Colloquium | Caren Kaplan

Wednesday, October 25, 2017 - 12:00pm

Caren Kaplan

Aerial Aftermaths: Remote Sensing in Post-9/11 Wartime

Despite the efforts of global media and politicians to frame the attacks of September 11, 2001 as exceptional, positioning the United States as an innocent victim in a battle between abstract values of good and evil, the melancholic presences and absences that permeate the aftermath disturb timelines as well as spatial boundaries. In the aerial images of “9/11” and its aftermath, the primary discourses of representation in general and photography in particular are both emphatically propounded and challenged. No matter how many images are collected, stored, interpreted, and released, these pictures are always after the fact. Inherently incomplete or confounding yet generative of signs of what or whom is missing, these extreme examples of the limits of the image also offer a way to sense what persists in wartime's everyday--the unspooling, dispositional violence of the colonial present.

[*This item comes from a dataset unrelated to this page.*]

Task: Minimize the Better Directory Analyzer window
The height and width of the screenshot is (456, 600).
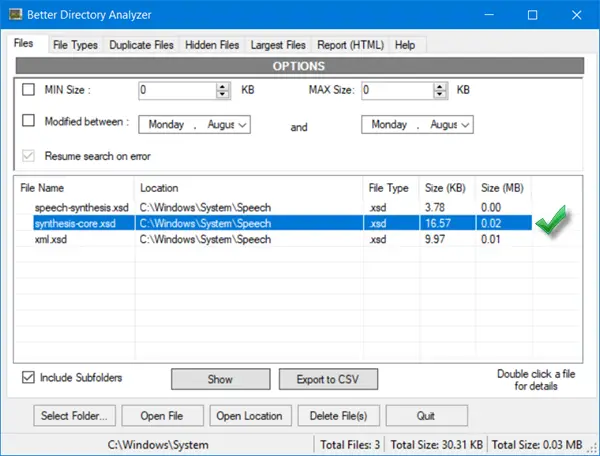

Caren Kaplan is Professor of American Studies at the University of California at Davis. She is the author of Aerial Aftermaths: Wartime from Above (Duke 2017) and Questions of Travel: Postmodern Discourses of Displacement (Duke 1996) and the co-author/editor of Life in the Age of Drone Warfare (Duke 2017), Introduction to Women’s Studies: Gender in a Transnational World (McGraw-Hill 2001/2005), Between Woman and Nation: Transnational Feminisms and the State (Duke 1999), and Scattered Hegemonies: Postmodernity and Transnational Feminist Practices (Minnesota 1994) as well as two large-scale, digital multi-media scholarly works, Dead Reckoning (2007) and Precision Targets (2010). She is the series co-editor of Next Wave: New Directions in Women’s Studies for Duke University Press.